Edward Burtynsky emerged in the 1990s and early 2000s as perhaps the most globally ambitious of these photographers, traveling to shipbreaking yards in Bangladesh, nickel tailings in Ontario, and oil fields in California to produce images of industrial scale that were simultaneously horrifying and visually ravishing. Burtynsky's genius, if that is the right word for something so uncomfortable, lies in his refusal to make the images ugly. They are gorgeous. That gorgeousness is the trap.

Edward Burtynsky
Iberia Quarries #3, Pardais, Portugal
You are drawn in by color and composition and then confronted by what you are actually looking at, which is the material cost of the world you live in. He is exceptionally well represented on The Collection, and for good reason. Alongside him, Sebastião Salgado brought a humanist documentary tradition to environmental photography, most notably in his project Genesis, completed in 2013, which sought out places on earth that had not yet been significantly altered by industry, recording them as testimony and as elegy. The environmental turn in art is not limited to photography, though the medium has served it with particular power.
David Maisel produces aerial photographs of industrial sites and toxic lakes that read almost as abstract painting, the colors surreal and wrong in ways that are hard to place until you understand their source. John Gerrard works in digital simulation, constructing virtual environments that run in real time to examine energy consumption and solar geography.

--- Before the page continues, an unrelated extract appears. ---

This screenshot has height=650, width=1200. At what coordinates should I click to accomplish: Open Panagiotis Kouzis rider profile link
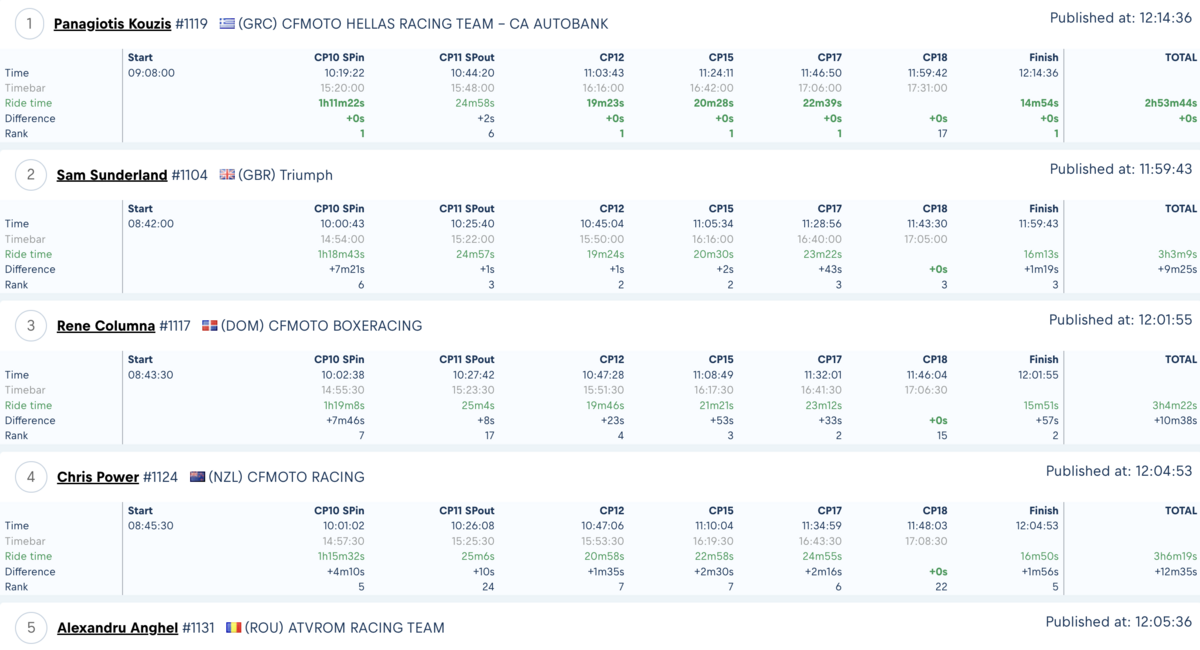(112, 24)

His practice sits at the intersection of computation and ecology, a genuinely new space that earlier generations of environmental artists could not have imagined. Mitch Epstein's American Power series, published in 2009, brought a narrative photographer's eye to the infrastructure of energy production across the United States, finding in cooling towers and coal plants a portrait of national contradiction.

Ai Weiwei
Pequi Tree Miniature, 2021
All of these artists are present on The Collection, forming a conversation across decades and across media. What unites environmental art at its strongest is a refusal to aestheticize without accountability. The best works in this tradition carry a double charge, they succeed as art and they demand something of you as a witness. Nick Brandt's large scale photographs of African wildlife in industrially altered landscapes, Matthew Brandt's experiments with water and chemical process, and Ai Weiwei's ongoing engagement with displacement and environmental crisis all push at the edges of what the category can contain.
Ackroyd and Harvey, who work with living grass and biological material, extend the conversation into questions of growth, time, and photosynthesis as artistic medium. Joel Sternfeld's On This Site documentation of traumatic American locations reminds us that landscape carries memory whether we acknowledge it or not. To collect environmental art is to build an archive of awareness, a set of objects that refuse to let the world look away from itself.